*Task goal*
Your task is to show every line in the listing below that includes "agent".

*Data to process*

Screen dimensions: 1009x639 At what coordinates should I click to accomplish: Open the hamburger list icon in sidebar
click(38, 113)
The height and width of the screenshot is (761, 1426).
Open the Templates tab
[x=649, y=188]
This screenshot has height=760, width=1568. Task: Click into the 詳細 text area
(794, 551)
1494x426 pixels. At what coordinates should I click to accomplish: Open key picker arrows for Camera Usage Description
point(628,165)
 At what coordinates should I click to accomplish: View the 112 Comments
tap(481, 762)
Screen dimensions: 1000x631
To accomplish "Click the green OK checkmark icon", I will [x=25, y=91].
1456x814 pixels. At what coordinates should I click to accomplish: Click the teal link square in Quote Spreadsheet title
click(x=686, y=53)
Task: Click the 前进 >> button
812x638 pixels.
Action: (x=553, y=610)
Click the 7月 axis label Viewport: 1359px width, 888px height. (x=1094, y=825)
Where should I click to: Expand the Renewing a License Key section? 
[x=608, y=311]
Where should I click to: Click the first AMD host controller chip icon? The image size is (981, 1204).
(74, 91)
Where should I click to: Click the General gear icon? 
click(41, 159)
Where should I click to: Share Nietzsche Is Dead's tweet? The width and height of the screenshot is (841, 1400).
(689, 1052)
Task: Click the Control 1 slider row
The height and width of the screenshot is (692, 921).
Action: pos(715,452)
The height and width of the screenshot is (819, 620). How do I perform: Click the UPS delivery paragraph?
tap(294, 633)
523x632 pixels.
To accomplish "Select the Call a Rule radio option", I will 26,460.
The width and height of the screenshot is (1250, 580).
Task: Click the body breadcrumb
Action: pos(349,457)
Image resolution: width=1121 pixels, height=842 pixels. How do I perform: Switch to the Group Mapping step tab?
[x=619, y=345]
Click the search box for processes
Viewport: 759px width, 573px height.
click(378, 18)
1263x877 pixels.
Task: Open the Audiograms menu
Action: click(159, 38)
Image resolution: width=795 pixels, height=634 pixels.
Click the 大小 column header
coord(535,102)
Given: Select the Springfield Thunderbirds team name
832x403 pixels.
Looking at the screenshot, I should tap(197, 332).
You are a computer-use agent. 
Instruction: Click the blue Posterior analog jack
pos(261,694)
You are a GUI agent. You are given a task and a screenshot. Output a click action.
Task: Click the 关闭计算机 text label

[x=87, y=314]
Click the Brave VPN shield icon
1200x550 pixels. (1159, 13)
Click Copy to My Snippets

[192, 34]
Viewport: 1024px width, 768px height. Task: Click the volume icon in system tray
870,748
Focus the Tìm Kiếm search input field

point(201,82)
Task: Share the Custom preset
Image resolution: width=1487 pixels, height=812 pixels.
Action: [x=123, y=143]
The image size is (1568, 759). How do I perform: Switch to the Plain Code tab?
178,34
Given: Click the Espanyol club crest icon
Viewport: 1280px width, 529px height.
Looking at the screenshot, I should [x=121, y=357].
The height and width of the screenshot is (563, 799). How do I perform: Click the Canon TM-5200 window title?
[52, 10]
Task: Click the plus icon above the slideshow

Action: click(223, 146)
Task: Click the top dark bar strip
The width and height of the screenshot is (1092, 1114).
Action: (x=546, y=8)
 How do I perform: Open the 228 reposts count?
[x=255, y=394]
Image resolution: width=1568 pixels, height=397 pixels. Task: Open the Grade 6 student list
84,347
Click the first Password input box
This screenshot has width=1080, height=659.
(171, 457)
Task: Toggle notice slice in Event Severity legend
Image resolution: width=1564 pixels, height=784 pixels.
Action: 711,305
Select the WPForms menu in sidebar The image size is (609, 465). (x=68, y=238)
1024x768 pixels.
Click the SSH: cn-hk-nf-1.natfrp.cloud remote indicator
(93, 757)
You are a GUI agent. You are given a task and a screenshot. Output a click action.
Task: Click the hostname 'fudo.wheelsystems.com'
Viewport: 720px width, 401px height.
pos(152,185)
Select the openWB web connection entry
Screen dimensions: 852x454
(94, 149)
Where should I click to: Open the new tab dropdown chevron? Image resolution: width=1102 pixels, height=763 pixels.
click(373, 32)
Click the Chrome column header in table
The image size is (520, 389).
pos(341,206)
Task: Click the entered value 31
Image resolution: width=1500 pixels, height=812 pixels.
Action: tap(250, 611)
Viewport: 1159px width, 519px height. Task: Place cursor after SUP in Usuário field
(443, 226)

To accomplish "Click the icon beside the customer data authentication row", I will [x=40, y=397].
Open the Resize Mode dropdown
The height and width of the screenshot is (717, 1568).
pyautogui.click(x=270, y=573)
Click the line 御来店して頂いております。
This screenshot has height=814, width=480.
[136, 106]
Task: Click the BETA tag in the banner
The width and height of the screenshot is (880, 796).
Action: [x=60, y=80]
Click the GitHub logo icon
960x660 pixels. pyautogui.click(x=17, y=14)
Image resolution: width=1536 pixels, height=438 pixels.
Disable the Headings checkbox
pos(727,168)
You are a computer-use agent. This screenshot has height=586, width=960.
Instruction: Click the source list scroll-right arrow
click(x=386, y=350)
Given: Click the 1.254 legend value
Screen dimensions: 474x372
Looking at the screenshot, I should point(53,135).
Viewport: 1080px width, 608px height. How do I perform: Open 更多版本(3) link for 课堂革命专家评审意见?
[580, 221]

*Written response*
You are a computer-use agent. 
You are a GUI agent. You are given a task and a screenshot. Output a click action.
You are a GUI agent. You are given a task and a screenshot. Output a click action.
You are a computer-use agent. This screenshot has height=586, width=960.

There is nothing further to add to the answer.